If not, you can always get a retrotec...http://www.ingliscycles.com/retrotec.php
These cost a lot, but can be built pretty light.

I just ordered one of these: http://www.genuinebicycleproducts.com/gallery.html The Genuine Article One, with the frame weighing 8.5 lbs, is far from lightweight. But, once I build it up with some rim brakes and decent components, it'll weigh far less than my Worksmen (Worksmans?) do...

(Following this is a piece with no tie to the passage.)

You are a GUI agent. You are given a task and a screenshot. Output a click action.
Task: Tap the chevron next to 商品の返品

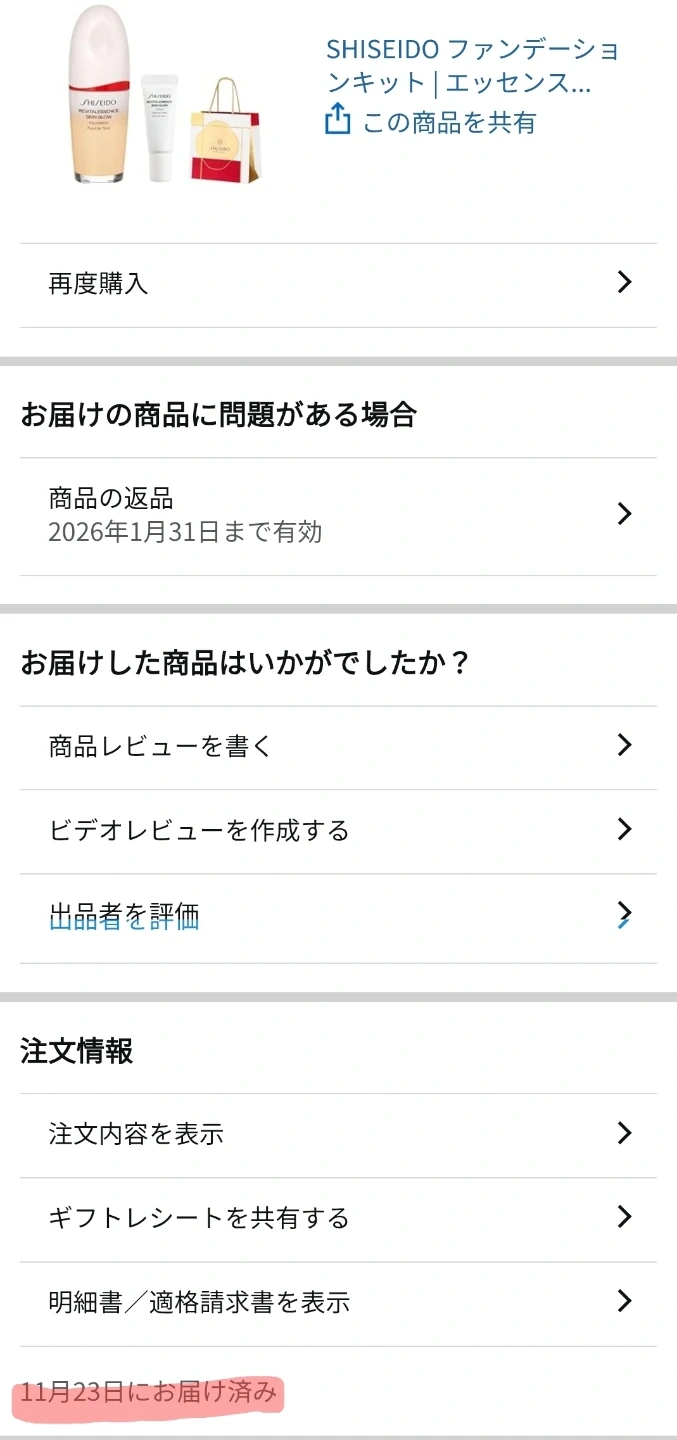[625, 514]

You can still cruise, even with a 70lb bicycle...
Retrotec is right at the top of the list if I were ever to go custom. As you know I'm interested in a Worksman which are by anyones standards not considered light weight. One of my hardtail mountain bikes has a 6.4lb frame, the thing is a beast but so much fun to ride. It's nice to have options, I'm car free so the light weight cruiser is perfect for longer distances, it's my everyday go to bike.

I'm really looking forward to seeing the finished Genuine Article One. One of my favourite frame designs.

I have to say though it's nice to ride a cruiser that requires hardly any effort to get rolling. Down to 23.5lbs, as they say "pics or it didn't happen".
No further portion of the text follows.